▶ **Aim of the exercise**: When you reach the line that holds "Select the Critical severity label", start copying exactly and keep going through the final line of the data, leaving out pictures.

[Records excerpted from a collection]

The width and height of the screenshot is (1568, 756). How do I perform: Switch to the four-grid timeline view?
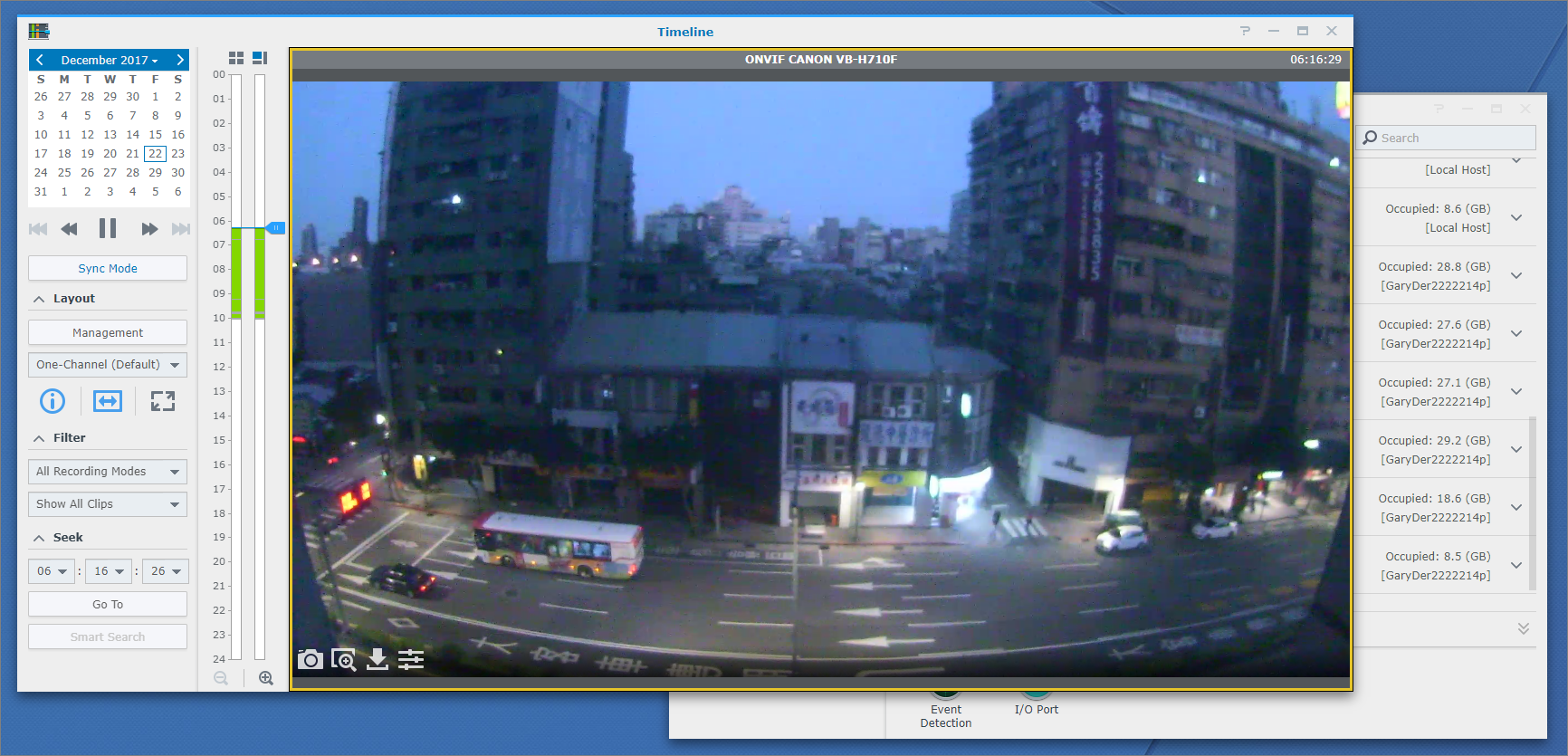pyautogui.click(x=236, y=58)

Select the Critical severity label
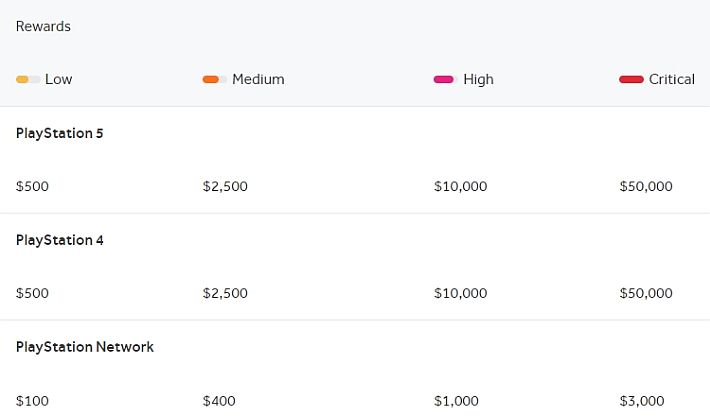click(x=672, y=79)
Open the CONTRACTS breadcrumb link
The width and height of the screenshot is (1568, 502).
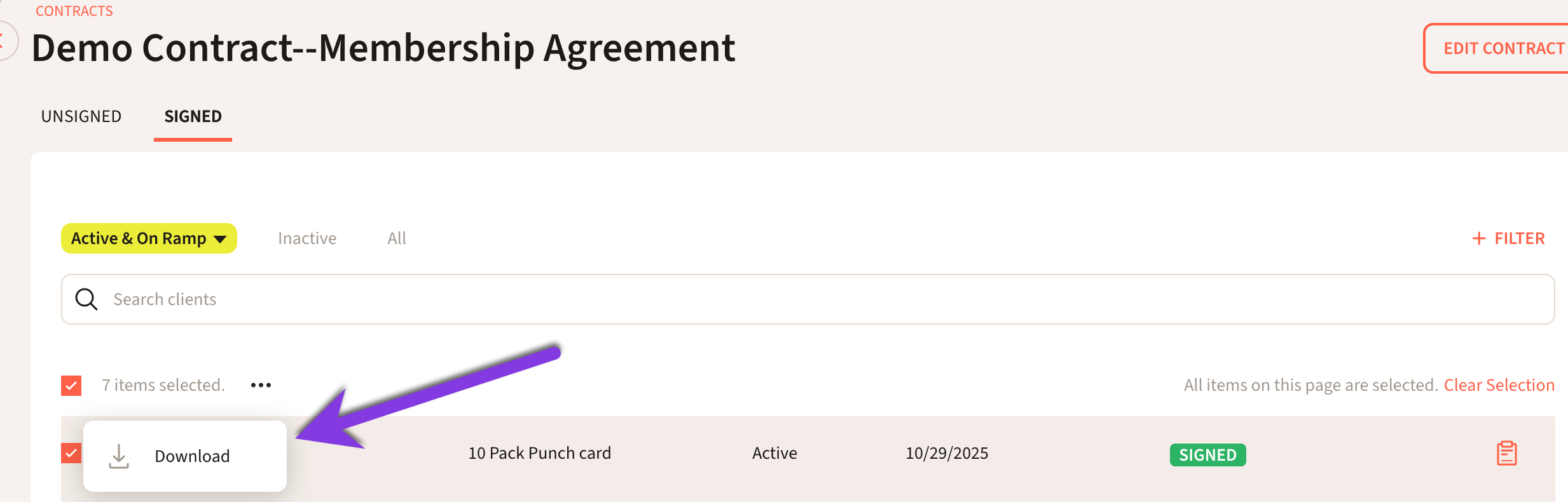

▶ **Answer to this task**:
Select the Critical severity label
click(x=672, y=79)
Open the CONTRACTS breadcrumb link
The width and height of the screenshot is (1568, 502).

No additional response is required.